The problem with Cygwin as I remember it was DLL hell. You'd have applications (such as a OpenSSH port for Windows) which would include their own cygwin1.dll and then you'd have issues with different versions of said DLL.
Cygwin had less overhead which mattered in a world of limited RAM and heavy, limited swapping (x86-32, limited I/O, PATA, ...).
Those constraints also meant native applications instead of Web 2.0 NodeJS and what not. Java specifically had a bad name, and back then not even a coherent UI toolkit.
As always: two steps forward, one step back.

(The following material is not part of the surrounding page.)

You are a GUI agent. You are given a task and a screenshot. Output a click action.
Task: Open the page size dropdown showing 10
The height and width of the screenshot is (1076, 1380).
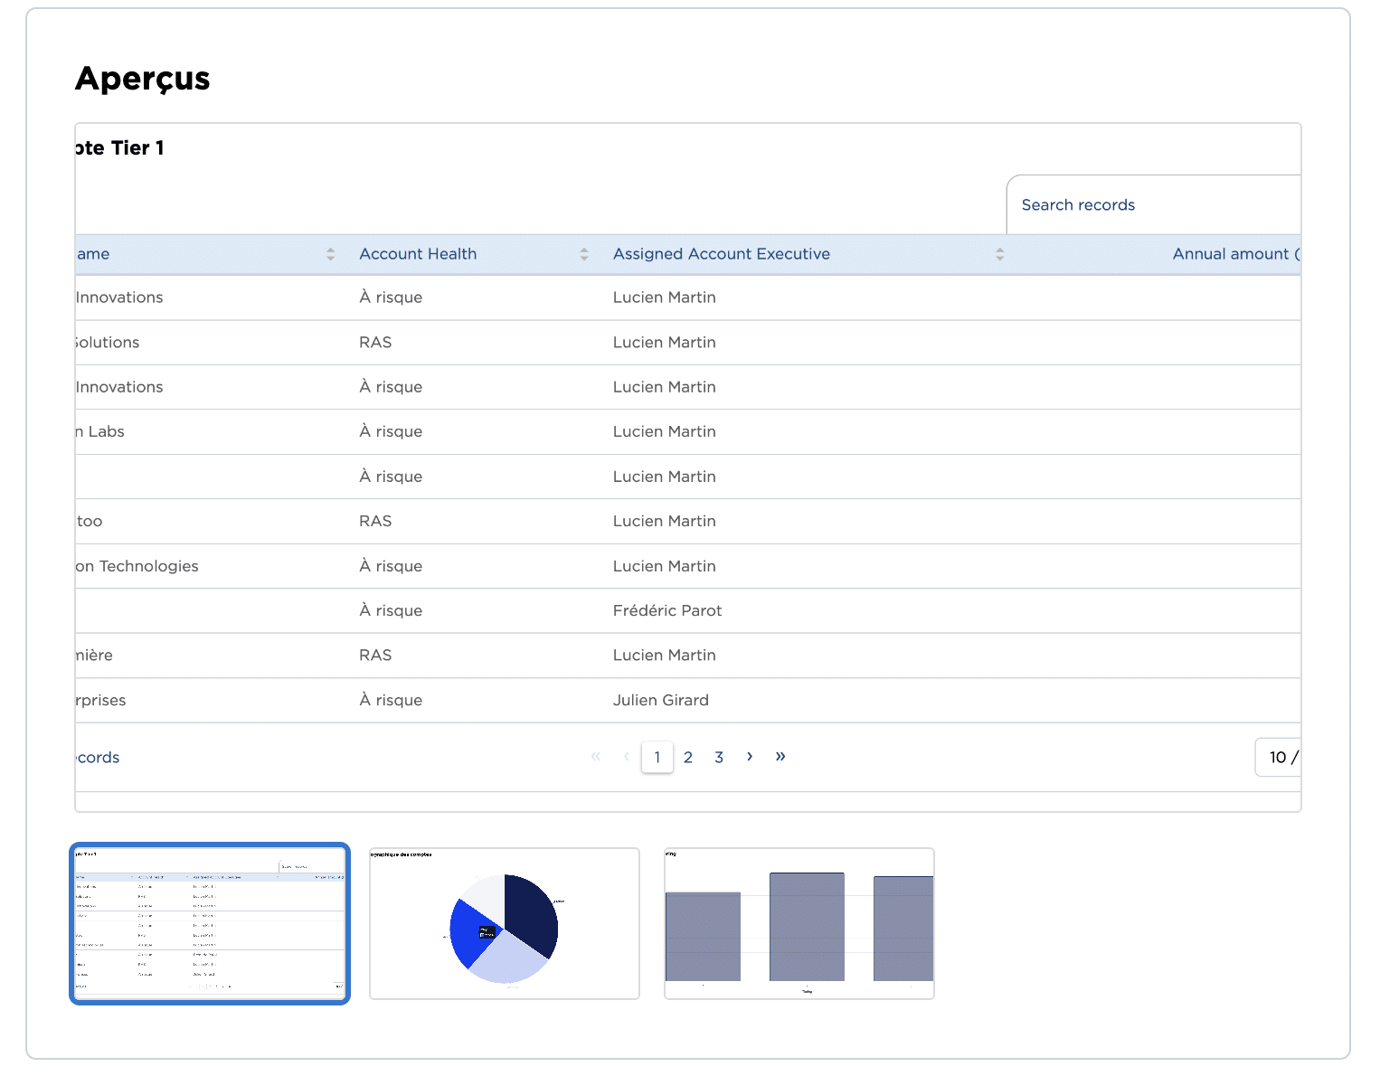coord(1279,757)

The single biggest problem it has is slow forking. I learned to write my scripts in pure bash as much as possible, or as a composition of streaming executables, and avoid executing an executable per line of input or similar.
https://frippery.org/busybox/index.html
It has a subset of bash implemented on Ash/Dash. Arrays are not supported, but it is quite fast.
The forking problem is still present, though.
For example, someone might do something like this (completely ignoring the need to quote in the interests of illustrating the actual issue, forking):
for x in *; do
new_name=$(echo $x | sed 's/old/new/')
mv $x $new_name
done
Instead of something like this: for x in *; do
echo $x
done | sed -r 's|(.*)old(.*)|mv \1old\2 \1new\2|' | grep '^mv ' | bash
This avoids a sed invocation per loop and eliminates self-renames, but it's harder to work with.Of course the code as written is completely unusuable in the presence of spaces or other weird characters in filenames, do not use this.
Maybe so, but my memory of Cygwin was waiting multiple seconds just for the Cygwin CLI prompt to load. It was very slow on my machines.
Java was ahead of its time, now nothing has a coherent UI toolkit.
Cygwin doesn't work at all in Windows AppContainer package isolation; too many voodoo hacks. MSYS2 uses it to this day, and as a result you can't run any MSYS2 binaries in an AppContainer. Had to take a completely different route for Claude Code sandboxing because of this: Claude Code wants Git for Windows, and Git for Windows distributes MSYS2-built binaries of bash.exe and friends. Truly native Windows builds don't do all the unusual compatibility hacks that cygwin1.dll requires; I found non-MSYS2-built binaries of the same programs all ran fine in AppContainer.
I was a Cygwin user from about 1999 to 2022 or so, spent a little time on wsl2 (and it's what I still use on my laptop) but I'm fully Linux on the desktop since last year.
Interix was implemented as proper NT kernel "subsystem". It was just another build target for GNU automake, for example.
(Being that Interix was a real kernel subsystem I have this fever dream idea of a text-mode "distribution" of NT running w/o any Win32 subsystem.)
Requiring every single Linux app developer to recompile their app using Cygwin and account for quirks that it may have is not the correct approach. Having Microsoft handle all of the compatibility concerns scales much better.